However, middling performance and subpar battery life keep this laptop from making any of our best lists. But if you’re looking for an inexpensive option that can transition from work to play with relative ease, the Aspire 5 will do the trick.
Acer Aspire 5 pricing and configurations
The Acer Aspire 5’s base configuration starts at $399 and has an Intel Core i3-1005G1 processor, 4GB of RAM, a 128GB SSD, Intel UHD graphics and a 15.6-inch, 1080p display
Our test unit costs $549 and features an Intel Core i5-1035G1 CPU with 8GB of RAM, a 256GB PCIe NVMe SSD and Intel UHD graphics. Maxed out, the Acer Aspire 5 comes to $779 with an Intel Core i7-8565U CPU, 8GB of RAM, a 512GB SSD, an NVIDIA GeForce MX250 GPU with 2GB of vRAM, and a 15.6-inch, 1080p display.
A very cool thing about the Aspire 5 is it can be easily upgraded thanks to its design, which allows for access to the motherboard by removing the bottom of the chassis. The notebook also comes with a hard drive installation kit so customers can easily install a hard disk drive to complement the 256GB PCIe NVMe SSD.
Acer Aspire 5 design
The Acer Aspire 5 looks like a long-lost MacBook cousin –– it’s not your first choice, per se, but you wouldn’t kick it out of bed. It's thin and sleek with subtle understated styling, making it pleasing to the eye without being overly flashy.

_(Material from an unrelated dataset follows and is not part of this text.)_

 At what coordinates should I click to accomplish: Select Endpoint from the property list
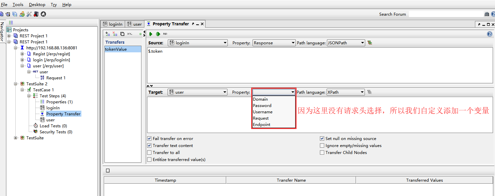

When closed, the unit's lid is firmly down against the chassis, and with its super-smooth surfaces, it’s a little difficult to open. Once you do get it open, your eyes are introduced to a pleasing design. The first thing you notice is the minimal black bezel surrounding the display. Next, you’ll drink in the full backlit Chiclet-style keyboard which sits above the touchpad all snuggled into the silver casing with its curved rounded corners adding to the sleek feeling of the Aspire 5. The ample palm rest gives the feeling you’re using a much larger laptop.
There’s the fingerprint scanner compatible with Windows Hello that allows you to lock and unlock the laptop with your fingertip. I was disappointed that Acer didn’t add a camera shutter to provide the user some privacy.
Measuring 14.3 x 9.9 x 0.7 inches and weighing 3.7 pounds, the Aspire 5 is slightly heavier and larger than the Lenovo Yoga C740 (3 pounds and 12.7.1 x 8.5 x 0.6 inches). However, it is lighter than the Asus VivoBook S15 (S533F) which comes in at 4 pounds, 14.1 x 9.2 x 0.6 inches.
Acer Aspire 5 ports
The Aspire 5 comes with a healthy amount of ports.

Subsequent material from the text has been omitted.